Each cell was a small organizational unit, generally a group of, perhaps, eight or 10, with a particularly aggressive member in charge of the others during weekly ideological brainwashing sessions, when one of the members read aloud newspaper pieces, followed by a mandatory group discussion, so everyone in each cell knew what everyone else in that cell thought and did.
And the primary rule of a cell unit was to inform on anyone who thought, spoke or acted against the People’s Government, regardless of relationship. Kinship of father, mother, brother, sister, husband, wife meant nothing. The only important relationship was with the People’s Government. That was why parents were terrified of their children. Husbands and wives were divided by that informant system, which was efficient, which could not be escaped, and which allowed absolutely no freedom. Everyone just had to do it.
In prison, since everyone informed on one another – prisoners on other prisoners, prisoners on guards, guards on prisoners and guards on other guards – authorities had a thousand eyes and knew exactly what was going on.
Reported on for one thing or another, Father McGrath was placed in a more isolated cell, on the fourth floor, in the evening of March 24, 1953 – the eve of the Feast of the Annunciation of Mary.
After a few months, someone reported that he communicated with others on the floors below, which he could view through the block’s ventilation airshaft. Transferred, in mid-June 1953, to the fifth floor, the top floor right under the roof on the west side of the building, the heat during the summer of 1953 nearly baked him alive.
For some, the heat and the isolation proved too great.

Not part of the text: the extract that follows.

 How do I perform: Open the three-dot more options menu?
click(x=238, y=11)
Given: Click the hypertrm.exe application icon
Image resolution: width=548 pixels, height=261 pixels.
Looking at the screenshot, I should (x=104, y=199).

After that seemingly interminable summer, sometime in September a young Chinese man, in the cell to the right of Father McGrath, began to sob. He sobbed most of the day, and he sobbed through the night. For one month, he rarely slept. Then one morning, just after the whistle blew, he began talking, very loudly. His voice suddenly changed, and he began to shriek. He gripped the bars and shook the thick rods of iron.
It was all over.
A cold sweat beaded on Father McGrath’s forehead, and a shiver ran down his back. He knew the poor man lost his mind, went completely mad. For two or three weeks, he was shaken, thinking that might very easily happen to him, if he could not keep his balance.
On the other side of Father McGrath’s cell, a young man sat and talked gibberish all day and all night. When his food arrived, he refused to eat, but he also refused to return his rice tin to the worker prisoners.
Two more, in the row behind, went mad. One of them shrieked during the day and during the night.
Someone down the corridor found something that he hid and sharpened and sharpened until it was razor sharp. One morning, guards found him lying dead in a pool of blood seeped from his sliced artery.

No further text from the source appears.